Le général d’armée aérienne Jean Fleury a été conseiller militaire de François Mitterrand (1987-1989) puis chef d’état-major de l’armée de l’air (1989-1991) notamment lors de la première guerre du Golfe. Outre son dernier ouvrage, La France en guerre au Mali, le général Fleury a publié Les Guerres du Golfe (2009) et Le Bourbier afghan (2011).
Causeur. Votre livre dresse le tableau de quarante ans d’activités militaires françaises de très basse intensité dans une zone qui s’étend de la Mauritanie au Niger. En intervenant de façon plus massive dans les conflits internes au Mali et plus encore en Libye, avons-nous contribué au chaos de toute la région ?
Général Jean Fleury. La chute de Kadhafi a eu des conséquences contradictoires, à la fois positives et négatives, sur la région. D’un côté, elle a fait disparaître un élément perturbateur puisque Kadhafi n’hésitait pas à provoquer des soulèvements au Mali et au Niger pour s’arroger un rôle de médiateur en Afrique. Le problème targui[1. Touareg.], cependant, n’est pas né avec Kadhafi puisque la première révolte touarègue s’est déroulée au Mali en 1962, peu après l’indépendance. D’un autre côté, afin de créer un grand État targui au Sahara[2. Kadhafi voulait créer une grande fédération africaine et supprimer la cinquantaine de pays créés selon lui par les colonisateurs. Dans le cadre de cette fédération, les Touaregs auraient eu leur propre Etat.], le dictateur libyen avait mis sur pied une légion islamique majoritairement composée de Touaregs. Après sa chute, ces mercenaires sont revenus dans leurs pays d’origine avec armes et bagages, armes surtout. Le gouvernement provisoire de Tripoli a alors demandé l’aide de l’OTAN pour endiguer ce trafic. En vain. Grâce à la mollesse des Occidentaux, le Mouvement national de libération de l’Azawad (MNLA) a hérité de combattants bien équipés. Pendant ce temps, l’argent versé pour la libération des otages européens enrichissait les caisses d’Al-Qaïda au Maghreb islamique (AQMI). Les ingrédients de la crise étaient réunis.[access capability= »lire_inedits »]

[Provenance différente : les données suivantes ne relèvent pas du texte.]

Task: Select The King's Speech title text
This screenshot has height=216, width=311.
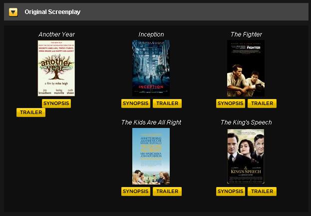Action: (x=246, y=123)
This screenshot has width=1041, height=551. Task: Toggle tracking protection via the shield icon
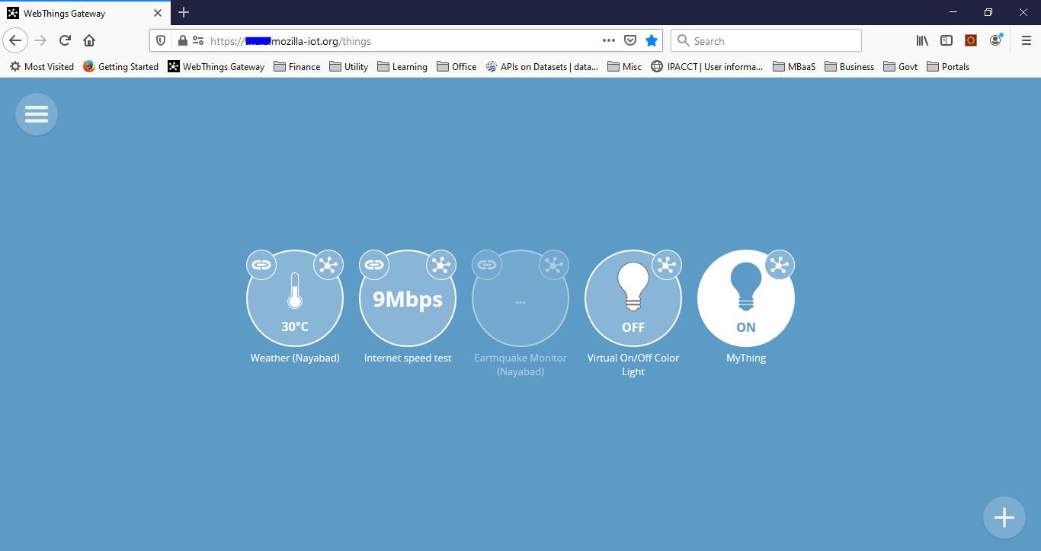click(161, 40)
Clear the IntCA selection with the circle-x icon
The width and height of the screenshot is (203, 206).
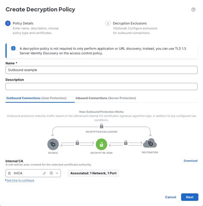point(51,173)
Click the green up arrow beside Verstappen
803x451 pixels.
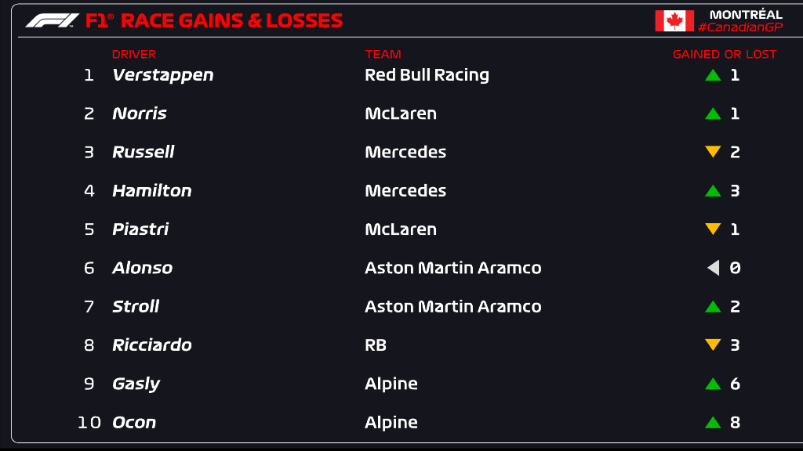pos(713,75)
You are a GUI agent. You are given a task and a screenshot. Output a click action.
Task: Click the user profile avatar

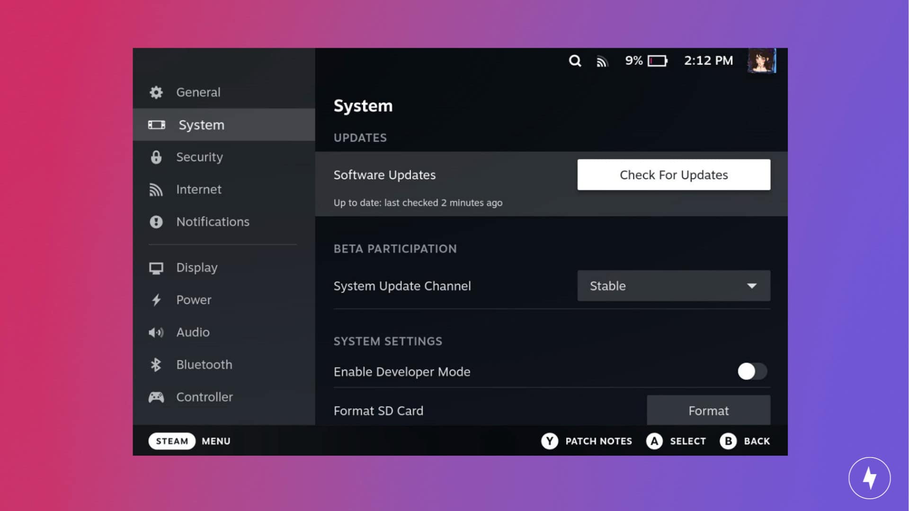pos(762,61)
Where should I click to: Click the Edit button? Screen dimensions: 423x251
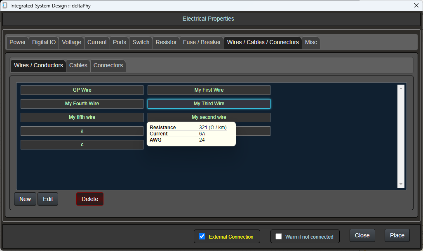(48, 199)
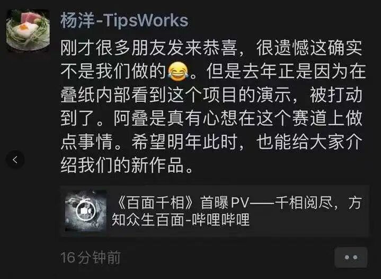Image resolution: width=381 pixels, height=279 pixels.
Task: Open 杨洋-TipsWorks profile avatar picture
Action: point(28,30)
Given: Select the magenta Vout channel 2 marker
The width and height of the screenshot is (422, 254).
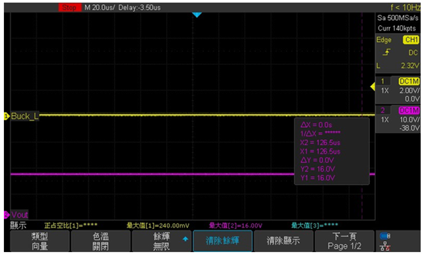Looking at the screenshot, I should [7, 214].
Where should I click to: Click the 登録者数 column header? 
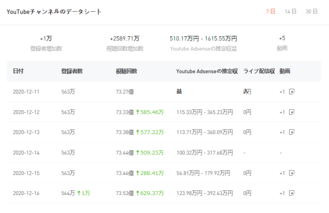coord(72,71)
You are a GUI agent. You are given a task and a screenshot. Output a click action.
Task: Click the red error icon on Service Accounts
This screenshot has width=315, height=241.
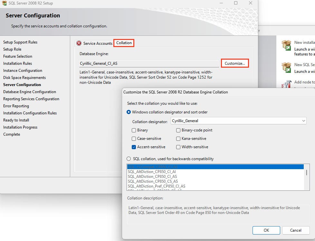click(79, 43)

Les rançons ont-elles une telle importance stratégique pour les mouvements terroristes ?
L’argent versé pour libérer les otages a grandement facilité le développement d’AQMI. C’est grâce à l’argent des premières rançons qu’à la fin 2003, le GIA, l’ancêtre algérien d’AQMI, a pu financer ses partisans et acquérir le matériel dont il avait besoin pour multiplier ses attentats. Cette activité se révélant juteuse, les enlèvements se sont multipliés au fil des années, ciblant des ressortissants de nombreux pays.
L’État a-t-il un autre choix que payer pour libérer des otages ?
Je me garderai bien de condamner ceux qui font le choix de payer une rançon. La satisfaction des demandes des preneurs d’otages pose toujours de graves problèmes de conscience. Il est impossible, d’un côté, de ne pas comprendre et partager la douleur des familles. Mais de l’autre côté, en se montrant disposé à satisfaire les revendications des geôliers, ne désigne-t-on pas aussi tous nos ressortissants, civils et militaires, comme des cibles faciles ? Pour le dire autrement, faut-il accepter la mort vraisemblable, à terme, de dizaines d’innocents pour en sauver un seul ?
Si l’on ne paie pas de rançon, que faire quand nos concitoyens sont pris en otages ?
Le refus de payer entraîne généralement l’assassinat des prisonniers et c’est atroce. N’oublions pas que les extrémistes musulmans n’ont pas notre mentalité d’Occidentaux. Ils visent la destruction de notre civilisation et la mort de tous ceux qui ne pensent pas comme eux. Pour eux, la vie humaine n’est qu’une marchandise comme les autres. En conséquence, la seule réponse possible consiste à leur infliger le sort qu’ils nous réservent : ce qui impose une stratégie à long terme et non des réponses au coup par coup.
Que voulez-vous dire par « leur infliger le sort qu’ils nous réservent » ?
Il faut éliminer tous ces groupes terroristes, physiquement si nécessaire, tout en évitant de tuer des innocents car cela ne ferait qu’empirer les choses.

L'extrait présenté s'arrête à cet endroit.